EXCERPTED PASSAGE:

# This notebook will help you go through the below steps (1). model setting (2). training (3). exporting tflite
---
- The `training_demo` is user defined folder name under `workspace`. You can check `image_dataset\create_data.ipynb` for how to create your own training folder.
- In this notebook step, you have alreay finish the dataset prepared. If not, please go to `image_dataset\create_data.ipynb`.
- It is recommended to copy the cmds below and use CMD, PowerShell or terminal outside this notebook.
- All the commands below are needed excuted under `workspace\training_demo`.
- \<Advanced>: The more detail is in this link [tensorflow-object-detection-api-tutorial](https://tensorflow-object-detection-api-tutorial.readthedocs.io/en/latest/training.html).

# Training the Model
---

## Download Pre-Trained Model
- The model in this examples is the `ssd_mobilenet_v3_small_coco`
- All of the tensorflow1 pre-trained models are listed in [TensorFlow 1 Detection Model Zoo](https://github.com/tensorflow/models/blob/master/research/object_detection/g3doc/tf1_detection_zoo.md), and you can choose other models and download it.
- The download file is `*.tar.gz`, and please decompression it (e.g. 7zip, WinZIP, etc.).
- Move `ssd_mobilenet_v3_small_coco_2020_01_14` inside the folder `training_demo/pre-trained-models`

- <pre>training_demo/
├─ ...
├─ pre-trained-models/
│  └─ ssd_mobilenet_v3_small_coco_2020_01_14/
│     ├─ checkpoint
│     ├─ frozen_inference_graph.pb
│     ├─ pipeline.config
│     └─ ... 
└─ ...
</pre>

## Configure the Training Pipeline
- The parameters below is basing on your files/folders nameing. Please update them if any change.
    1. `training_dir`: The folder name of user defined working directory
    2. `my_model_directory_name`: The file location of user defined which save the training weights, checkpoints and *.config
    3. `fine_tune_checkpoint`: The file location of user downloaded pre-trained-models checkpoint
    4. `train_record_fname`: The file location of user created tfrecord for training
    5. `test_record_fname`: The file location of user created tfrecord for testing
    6. `label_map_pbtxt_fname`: The file location of label map
    7. `batch_size`: Increase/Decrease this value depending on the available memory
    8. `num_steps`: How many the training steps.

EXERCISES:
- A) Print the part of the object detection training notes that opens with the words containing "- In this notebook" and closes with "and download it.".
- B) Proceed with the object detection training notes, starting right after their last line.

PROVIDED DATA:
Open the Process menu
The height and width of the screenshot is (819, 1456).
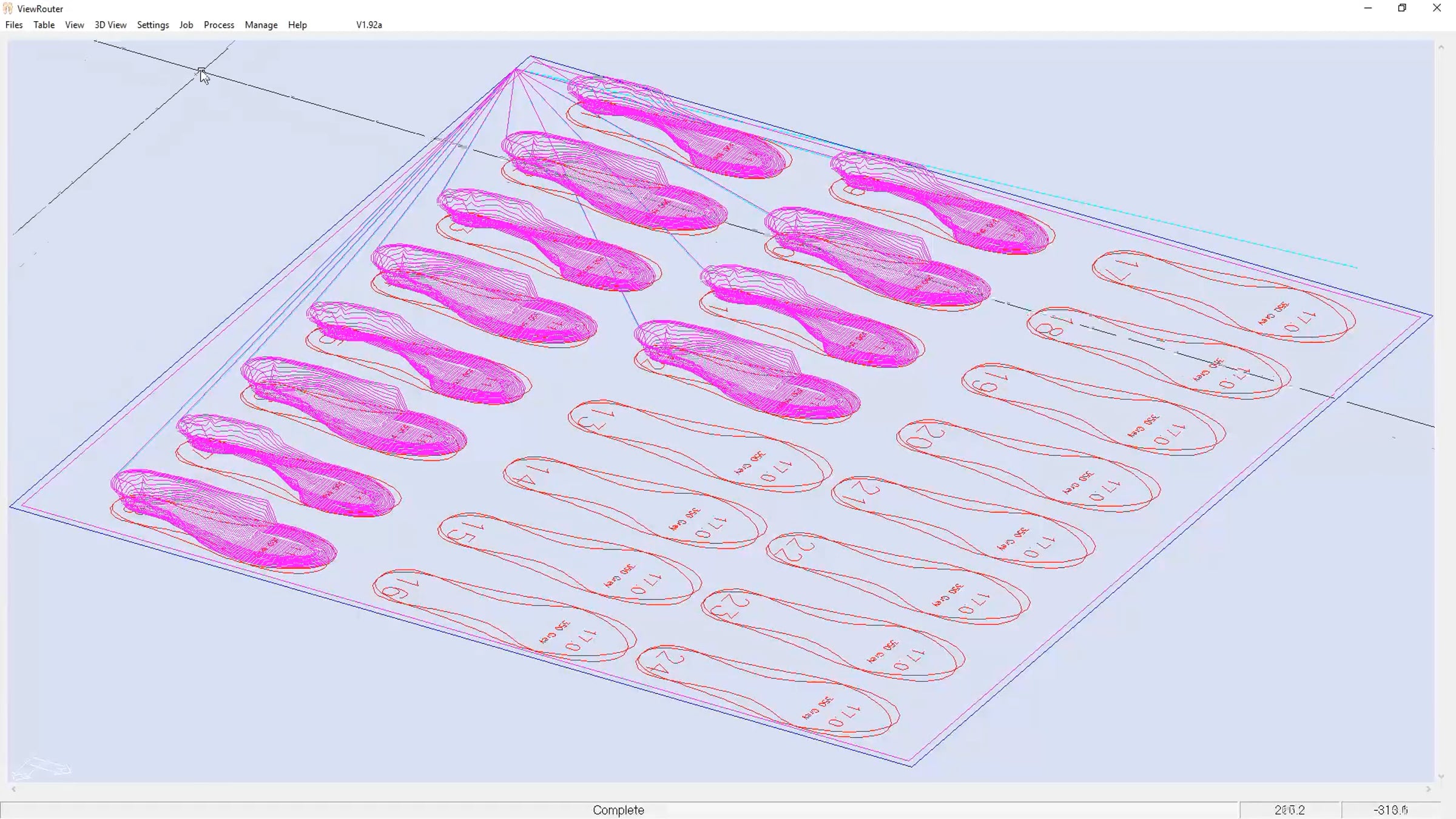[219, 25]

EXERCISE ANSWERS:
- A)
- In this notebook step, you have alreay finish the dataset prepared. If not, please go to `image_dataset\create_data.ipynb`.
- It is recommended to copy the cmds below and use CMD, PowerShell or terminal outside this notebook.
- All the commands below are needed excuted under `workspace\training_demo`.
- \<Advanced>: The more detail is in this link [tensorflow-object-detection-api-tutorial](https://tensorflow-object-detection-api-tutorial.readthedocs.io/en/latest/training.html).

# Training the Model
---

## Download Pre-Trained Model
- The model in this examples is the `ssd_mobilenet_v3_small_coco`
- All of the tensorflow1 pre-trained models are listed in [TensorFlow 1 Detection Model Zoo](https://github.com/tensorflow/models/blob/master/research/object_detection/g3doc/tf1_detection_zoo.md), and you can choose other models and download it.

- B)
- Please excute the below 2 blocks.
- This is for `ssd_mobilenet_v3_small_coco` pipeline.config, if you use other model, the pipeline.config maybe have minor different. However, these attributes should be the same and mattered.
- \<Advanced>: If you want to tunning more parameters, please update `pipeline.config` directly.

In [1]:
training_dir = 'training_demo_tf1'

my_model_directory_name = 'models/my_ssd_mobilenet_v3' 
fine_tune_checkpoint = 'pre-trained-models/ssd_mobilenet_v3_small_coco_2020_01_14/model.ckpt' 
train_record_fname = 'annotations/train.record' 
test_record_fname = 'annotations/test.record' 
label_map_pbtxt_fname = "annotations/label_map.pbtxt" 
batch_size = 32 
num_steps = 80000 

In [2]:
import tensorflow as tf
import regex as re
import shutil
import json
import os

home_path = os.getcwd() 
path_para_list = [my_model_directory_name, fine_tune_checkpoint, train_record_fname, test_record_fname, label_map_pbtxt_fname]
update_path_para_list = list(map(lambda x : os.path.join(home_path, training_dir, x), path_para_list))  #update the

def get_num_classes(pbtxt_fname):
    from object_detection.utils import label_map_util
    
    label_map = label_map_util.load_labelmap(pbtxt_fname)
    categories = label_map_util.convert_label_map_to_categories(
        label_map, max_num_classes=90, use_display_name=True)
    category_index = label_map_util.create_category_index(categories)
    return len(category_index.keys())
num_classes = get_num_classes(update_path_para_list[4])
print('The number of class from label_map.pbtxt: {}'.format(num_classes))

def create_user_folder(dir_path):
    try:
        os.mkdir(dir_path)
    except OSError as error:
        print(error)
        print('skip create...')
def copy_user_file(src, dst):
    try:
        shutil.copy(src, dst)
    except OSError as error:
        print(error)
def update_config(src_fld, dst_fld):
    print('writing custom configuration file...')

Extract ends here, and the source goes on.